Calderón first married at age 15 to an older man named Felipe Garay, a man with a wife who had left him without a divorce, with whom she had three children. The decision was financially motivated and driven by her family, as he could provide well for the orphaned Calderón. Calderón initially refused due to her young age compared to Garay, but eventually listened to her family's request. Garay died of appendicitis in 1948, but due to the lack of a formal divorce, his money went to his other wife. She was pushed back into poverty as a result of her first husband's death, surviving on the support of her relatives, who also lived in poor conditions. Her second husband was Lucho Zárraga, a Selkʼnam man, who worked as a shepherding headman, with whom she had five children. Zárraga died in 1962, possibly of tuberculosis, in Punta Arenas. In 1964, Calderón met her third husband, Teodosio González, a sheep shearer. She had known González since she was young, but was unable to marry him due to external factors. Calderón's close relationship with González was described as something "she had wished for even as a girl". They remained close until González's death in 2009.

== Later life ==
She was often affectionately known as Abuela Cristina, "Grandma Cristina", or simply Abuela, by locals in her community. With her granddaughter Cristina Zárraga and her sister Úrsula Calderón she published a book of Yahgan legends and stories called Hai Kur Mamashu Shis in 2005. Zárraga, along with her husband Oliver Vogel, published Yagankuta, a dictionary and storybook of the Yahgan language, in 2010, based on interviews with Calderón. A biography of Calderón was published in 2017 titled "Cristina Calderón, Memorias de mi abuela Yagán" by her granddaughter Cristina Zárraga.

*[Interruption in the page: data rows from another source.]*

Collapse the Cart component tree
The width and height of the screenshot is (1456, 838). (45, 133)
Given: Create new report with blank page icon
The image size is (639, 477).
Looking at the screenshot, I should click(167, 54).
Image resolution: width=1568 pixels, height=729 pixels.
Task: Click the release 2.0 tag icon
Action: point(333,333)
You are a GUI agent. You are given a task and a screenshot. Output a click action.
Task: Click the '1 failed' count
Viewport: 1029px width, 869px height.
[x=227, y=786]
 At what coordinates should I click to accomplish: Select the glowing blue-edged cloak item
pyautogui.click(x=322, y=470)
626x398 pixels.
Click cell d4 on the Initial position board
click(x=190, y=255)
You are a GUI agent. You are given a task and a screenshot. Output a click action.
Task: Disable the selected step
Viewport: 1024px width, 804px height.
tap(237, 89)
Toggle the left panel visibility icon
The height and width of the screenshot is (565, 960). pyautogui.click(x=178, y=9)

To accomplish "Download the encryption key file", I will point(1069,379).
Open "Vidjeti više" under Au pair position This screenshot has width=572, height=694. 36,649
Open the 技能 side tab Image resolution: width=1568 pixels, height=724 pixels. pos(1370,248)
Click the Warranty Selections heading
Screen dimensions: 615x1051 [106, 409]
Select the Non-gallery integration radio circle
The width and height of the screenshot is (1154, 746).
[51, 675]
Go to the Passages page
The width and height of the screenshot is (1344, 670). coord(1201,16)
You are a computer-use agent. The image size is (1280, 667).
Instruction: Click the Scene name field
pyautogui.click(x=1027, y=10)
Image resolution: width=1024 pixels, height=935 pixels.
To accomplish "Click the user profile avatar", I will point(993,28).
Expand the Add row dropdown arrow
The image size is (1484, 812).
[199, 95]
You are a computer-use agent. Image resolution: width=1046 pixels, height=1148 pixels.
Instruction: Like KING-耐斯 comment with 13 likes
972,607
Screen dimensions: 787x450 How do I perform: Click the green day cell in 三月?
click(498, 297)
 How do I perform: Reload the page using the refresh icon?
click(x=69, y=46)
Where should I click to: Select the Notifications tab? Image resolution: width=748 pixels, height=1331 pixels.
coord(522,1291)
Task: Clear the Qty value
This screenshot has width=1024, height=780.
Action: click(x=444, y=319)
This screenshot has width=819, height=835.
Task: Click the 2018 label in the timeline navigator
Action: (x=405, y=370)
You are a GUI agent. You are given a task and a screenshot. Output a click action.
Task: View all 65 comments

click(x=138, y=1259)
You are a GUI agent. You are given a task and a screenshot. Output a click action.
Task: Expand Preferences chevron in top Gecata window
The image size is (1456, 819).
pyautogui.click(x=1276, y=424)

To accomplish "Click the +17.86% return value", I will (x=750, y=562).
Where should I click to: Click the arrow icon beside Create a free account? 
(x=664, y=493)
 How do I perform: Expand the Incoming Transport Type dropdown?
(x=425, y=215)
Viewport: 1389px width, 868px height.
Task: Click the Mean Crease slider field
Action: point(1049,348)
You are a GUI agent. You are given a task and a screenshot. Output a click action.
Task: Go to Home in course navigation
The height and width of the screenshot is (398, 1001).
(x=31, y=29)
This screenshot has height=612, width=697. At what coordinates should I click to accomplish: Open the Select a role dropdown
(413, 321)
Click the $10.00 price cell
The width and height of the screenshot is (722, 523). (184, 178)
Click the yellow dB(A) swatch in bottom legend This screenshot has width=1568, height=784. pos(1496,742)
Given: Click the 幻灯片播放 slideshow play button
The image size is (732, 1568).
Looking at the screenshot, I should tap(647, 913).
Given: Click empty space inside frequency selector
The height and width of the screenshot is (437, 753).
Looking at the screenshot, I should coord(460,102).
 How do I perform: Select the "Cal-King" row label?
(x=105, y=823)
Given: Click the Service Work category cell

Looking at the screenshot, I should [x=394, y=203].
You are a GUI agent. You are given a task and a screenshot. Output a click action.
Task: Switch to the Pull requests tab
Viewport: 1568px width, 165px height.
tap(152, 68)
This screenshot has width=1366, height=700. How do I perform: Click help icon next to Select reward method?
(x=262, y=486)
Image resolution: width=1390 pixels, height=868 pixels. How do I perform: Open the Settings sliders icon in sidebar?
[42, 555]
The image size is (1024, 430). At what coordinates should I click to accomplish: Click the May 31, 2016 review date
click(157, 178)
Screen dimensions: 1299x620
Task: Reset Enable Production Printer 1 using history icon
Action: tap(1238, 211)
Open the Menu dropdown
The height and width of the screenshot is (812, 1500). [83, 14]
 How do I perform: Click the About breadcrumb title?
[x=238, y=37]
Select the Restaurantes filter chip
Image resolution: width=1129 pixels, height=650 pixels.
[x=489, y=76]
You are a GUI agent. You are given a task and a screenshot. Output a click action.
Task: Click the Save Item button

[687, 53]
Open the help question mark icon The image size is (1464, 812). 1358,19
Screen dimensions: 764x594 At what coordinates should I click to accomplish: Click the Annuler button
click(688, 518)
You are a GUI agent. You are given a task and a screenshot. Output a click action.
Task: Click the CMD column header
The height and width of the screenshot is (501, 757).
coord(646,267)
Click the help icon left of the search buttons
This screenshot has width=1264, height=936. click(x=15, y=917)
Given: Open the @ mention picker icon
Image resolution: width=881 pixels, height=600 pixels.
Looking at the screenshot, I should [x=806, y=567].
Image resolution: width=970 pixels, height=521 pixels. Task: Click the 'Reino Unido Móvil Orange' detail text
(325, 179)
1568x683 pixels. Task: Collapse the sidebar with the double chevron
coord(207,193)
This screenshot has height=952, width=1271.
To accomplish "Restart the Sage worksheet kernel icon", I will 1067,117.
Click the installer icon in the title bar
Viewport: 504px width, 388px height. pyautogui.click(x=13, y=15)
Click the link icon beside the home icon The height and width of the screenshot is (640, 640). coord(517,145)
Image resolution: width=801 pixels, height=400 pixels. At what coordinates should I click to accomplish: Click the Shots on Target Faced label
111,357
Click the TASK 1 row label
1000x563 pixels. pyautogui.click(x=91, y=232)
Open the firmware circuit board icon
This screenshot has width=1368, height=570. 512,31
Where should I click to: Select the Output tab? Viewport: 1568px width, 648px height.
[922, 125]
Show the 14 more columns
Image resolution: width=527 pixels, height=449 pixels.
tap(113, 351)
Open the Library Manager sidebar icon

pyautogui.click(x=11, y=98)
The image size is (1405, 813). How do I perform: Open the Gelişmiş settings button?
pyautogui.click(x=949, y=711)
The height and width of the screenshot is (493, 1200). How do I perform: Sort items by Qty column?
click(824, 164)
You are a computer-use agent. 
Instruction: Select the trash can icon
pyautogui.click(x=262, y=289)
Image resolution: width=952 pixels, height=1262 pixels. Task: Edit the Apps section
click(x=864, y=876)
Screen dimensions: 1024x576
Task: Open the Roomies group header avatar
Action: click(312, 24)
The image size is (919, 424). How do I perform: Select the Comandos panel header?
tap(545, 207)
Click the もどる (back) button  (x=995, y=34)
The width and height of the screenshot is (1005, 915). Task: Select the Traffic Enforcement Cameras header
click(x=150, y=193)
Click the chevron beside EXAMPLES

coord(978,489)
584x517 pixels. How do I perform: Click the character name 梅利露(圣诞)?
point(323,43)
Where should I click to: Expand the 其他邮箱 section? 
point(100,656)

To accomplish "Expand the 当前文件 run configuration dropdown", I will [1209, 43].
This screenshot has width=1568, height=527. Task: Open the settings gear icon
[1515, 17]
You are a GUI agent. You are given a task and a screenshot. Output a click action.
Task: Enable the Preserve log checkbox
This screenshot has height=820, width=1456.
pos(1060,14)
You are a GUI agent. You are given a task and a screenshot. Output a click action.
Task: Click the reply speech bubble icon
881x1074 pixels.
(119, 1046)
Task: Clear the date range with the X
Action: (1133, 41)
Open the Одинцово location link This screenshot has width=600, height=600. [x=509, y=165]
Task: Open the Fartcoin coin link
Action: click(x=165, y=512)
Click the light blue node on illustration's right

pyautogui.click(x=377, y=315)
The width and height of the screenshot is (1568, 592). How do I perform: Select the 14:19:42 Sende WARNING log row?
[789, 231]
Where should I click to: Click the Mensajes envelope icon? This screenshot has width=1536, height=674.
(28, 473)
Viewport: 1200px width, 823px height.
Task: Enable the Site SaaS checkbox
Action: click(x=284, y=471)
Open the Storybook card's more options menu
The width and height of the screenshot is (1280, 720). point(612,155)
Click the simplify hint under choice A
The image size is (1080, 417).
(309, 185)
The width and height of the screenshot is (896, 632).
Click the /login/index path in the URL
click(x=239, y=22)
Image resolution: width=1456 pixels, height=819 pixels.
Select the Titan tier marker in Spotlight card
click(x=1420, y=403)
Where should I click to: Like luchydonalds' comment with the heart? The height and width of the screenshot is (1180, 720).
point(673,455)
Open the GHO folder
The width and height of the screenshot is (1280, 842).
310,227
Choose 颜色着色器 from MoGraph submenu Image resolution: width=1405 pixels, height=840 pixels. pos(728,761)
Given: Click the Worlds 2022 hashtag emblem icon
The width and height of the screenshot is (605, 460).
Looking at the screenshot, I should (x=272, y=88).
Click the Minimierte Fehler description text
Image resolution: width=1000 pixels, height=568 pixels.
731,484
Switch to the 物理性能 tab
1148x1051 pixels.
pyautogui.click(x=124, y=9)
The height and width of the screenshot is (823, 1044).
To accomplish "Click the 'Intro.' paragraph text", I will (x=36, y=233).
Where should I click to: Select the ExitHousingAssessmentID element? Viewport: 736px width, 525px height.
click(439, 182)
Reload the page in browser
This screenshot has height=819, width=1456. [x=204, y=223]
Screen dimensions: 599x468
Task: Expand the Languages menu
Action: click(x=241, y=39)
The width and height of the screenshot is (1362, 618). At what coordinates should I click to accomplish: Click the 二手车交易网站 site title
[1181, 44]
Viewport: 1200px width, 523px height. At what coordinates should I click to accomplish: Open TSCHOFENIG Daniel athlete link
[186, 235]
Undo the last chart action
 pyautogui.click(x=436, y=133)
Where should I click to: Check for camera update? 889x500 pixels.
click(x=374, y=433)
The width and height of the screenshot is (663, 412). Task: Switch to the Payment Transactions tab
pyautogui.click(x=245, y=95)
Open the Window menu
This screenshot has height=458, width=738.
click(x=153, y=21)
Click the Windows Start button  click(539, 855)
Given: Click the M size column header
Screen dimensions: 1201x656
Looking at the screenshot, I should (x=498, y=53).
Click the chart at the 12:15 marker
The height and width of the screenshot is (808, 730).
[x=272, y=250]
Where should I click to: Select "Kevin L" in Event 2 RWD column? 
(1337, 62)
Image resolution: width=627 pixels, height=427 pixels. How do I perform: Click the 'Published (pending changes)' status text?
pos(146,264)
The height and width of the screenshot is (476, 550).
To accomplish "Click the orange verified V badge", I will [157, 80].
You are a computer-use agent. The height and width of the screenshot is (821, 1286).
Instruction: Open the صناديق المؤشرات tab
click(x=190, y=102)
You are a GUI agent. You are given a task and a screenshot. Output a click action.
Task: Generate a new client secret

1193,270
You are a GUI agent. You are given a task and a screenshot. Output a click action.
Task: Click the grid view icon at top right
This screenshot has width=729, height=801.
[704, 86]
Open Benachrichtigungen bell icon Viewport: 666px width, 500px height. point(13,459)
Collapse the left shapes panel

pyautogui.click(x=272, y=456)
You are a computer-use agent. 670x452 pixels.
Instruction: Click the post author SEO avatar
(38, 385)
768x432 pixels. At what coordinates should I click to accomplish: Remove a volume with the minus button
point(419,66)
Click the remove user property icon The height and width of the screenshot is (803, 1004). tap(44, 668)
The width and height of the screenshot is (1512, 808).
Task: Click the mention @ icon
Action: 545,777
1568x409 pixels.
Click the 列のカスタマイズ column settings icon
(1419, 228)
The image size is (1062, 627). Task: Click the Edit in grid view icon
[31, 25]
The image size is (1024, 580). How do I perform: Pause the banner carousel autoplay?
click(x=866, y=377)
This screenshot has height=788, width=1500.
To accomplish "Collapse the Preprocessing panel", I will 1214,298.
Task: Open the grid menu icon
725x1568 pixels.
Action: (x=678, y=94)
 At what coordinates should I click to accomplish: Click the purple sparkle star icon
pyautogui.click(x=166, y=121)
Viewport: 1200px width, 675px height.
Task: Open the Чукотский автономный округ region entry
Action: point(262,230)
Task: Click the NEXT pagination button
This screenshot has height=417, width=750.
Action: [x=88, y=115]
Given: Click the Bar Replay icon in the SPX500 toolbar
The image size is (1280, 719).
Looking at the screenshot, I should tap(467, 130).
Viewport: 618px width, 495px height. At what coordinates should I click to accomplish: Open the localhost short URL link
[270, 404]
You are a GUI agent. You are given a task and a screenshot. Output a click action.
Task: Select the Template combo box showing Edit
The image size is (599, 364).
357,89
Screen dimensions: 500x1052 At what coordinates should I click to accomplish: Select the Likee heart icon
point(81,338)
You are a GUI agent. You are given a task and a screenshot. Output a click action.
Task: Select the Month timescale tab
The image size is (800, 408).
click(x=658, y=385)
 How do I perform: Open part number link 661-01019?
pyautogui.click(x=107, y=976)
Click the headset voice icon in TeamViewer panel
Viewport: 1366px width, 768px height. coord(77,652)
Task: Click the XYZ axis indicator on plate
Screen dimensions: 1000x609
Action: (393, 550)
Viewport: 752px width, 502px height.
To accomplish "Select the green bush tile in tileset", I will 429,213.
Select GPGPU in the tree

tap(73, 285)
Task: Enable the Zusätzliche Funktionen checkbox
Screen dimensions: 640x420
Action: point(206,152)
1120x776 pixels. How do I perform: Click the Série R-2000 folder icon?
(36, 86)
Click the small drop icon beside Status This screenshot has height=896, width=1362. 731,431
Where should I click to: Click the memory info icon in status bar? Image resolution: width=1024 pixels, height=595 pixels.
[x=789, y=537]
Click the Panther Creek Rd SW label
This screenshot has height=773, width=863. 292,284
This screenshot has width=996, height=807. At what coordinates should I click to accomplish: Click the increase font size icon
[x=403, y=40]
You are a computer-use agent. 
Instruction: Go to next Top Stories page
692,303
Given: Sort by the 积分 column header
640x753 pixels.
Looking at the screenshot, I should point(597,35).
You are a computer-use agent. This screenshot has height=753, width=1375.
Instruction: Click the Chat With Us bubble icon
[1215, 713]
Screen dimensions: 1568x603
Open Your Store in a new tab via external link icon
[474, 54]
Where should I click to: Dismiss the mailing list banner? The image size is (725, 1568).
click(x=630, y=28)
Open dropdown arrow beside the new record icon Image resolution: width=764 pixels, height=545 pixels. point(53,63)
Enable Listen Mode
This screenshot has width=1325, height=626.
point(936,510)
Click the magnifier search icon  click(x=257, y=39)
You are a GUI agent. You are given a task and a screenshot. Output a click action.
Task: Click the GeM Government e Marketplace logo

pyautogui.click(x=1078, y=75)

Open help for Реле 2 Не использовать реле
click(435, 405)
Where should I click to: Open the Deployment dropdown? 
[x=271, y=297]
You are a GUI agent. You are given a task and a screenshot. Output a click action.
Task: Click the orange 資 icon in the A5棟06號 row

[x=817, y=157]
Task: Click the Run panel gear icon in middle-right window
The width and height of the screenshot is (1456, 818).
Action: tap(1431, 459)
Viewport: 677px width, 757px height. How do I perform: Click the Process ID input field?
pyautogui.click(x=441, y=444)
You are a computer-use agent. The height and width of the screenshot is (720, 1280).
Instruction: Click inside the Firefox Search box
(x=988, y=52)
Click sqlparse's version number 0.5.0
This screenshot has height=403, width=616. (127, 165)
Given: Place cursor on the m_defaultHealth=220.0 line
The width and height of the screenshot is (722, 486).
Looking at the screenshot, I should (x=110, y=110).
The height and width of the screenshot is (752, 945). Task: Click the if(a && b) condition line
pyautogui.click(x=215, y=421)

As of May 2019, she was residing in Villa Ukika, near her hometown of Puerto Williams. She was the mother of ten children and grandmother to 19 as of 2017. Calderon spent her time creating traditional handicrafts and sharing Yahgan culture and language with her family. Her daughter Lidia González was elected to represent the Yahgan people in the Chilean Constitutional Convention in 2021.

She died on 16 February 2022, aged 93, at the Hospital Clínico de Magallanes in Punta Arenas as a result of complications from COVID-19. Her death was announced by her daughter, Lidia González, who served as the deputy vice president of the Chilean constitutional convention. The governor of the Magallanes Region, Jorge Flies, declared a three-day mourning period for the region after her death, in addition to the communities of Cabo de Hornos and Puerto Williams. Gabriel Boric, the president-elect of Chile, stated that her "teachings and struggles from the south of the world, where everything begins, will remain alive forever."

== Honors ==
Calderón was recognized by the Government of Chile as the repository and disseminator of the traditional culture and language of the Yahgan people. Calderón was officially declared Illustrious Daughter of the Magallanes Region and Chilean Antarctica. She was also recognized by the National Council of Culture and the Arts as a Living Human Treasure in the framework of the Convention for the Safeguard of Immaterial Heritage, adopted by UNESCO in 2003. Likewise, she was nominated to be one of the fifty heroines in the celebration of the Bicentennial of Chile held in 2010.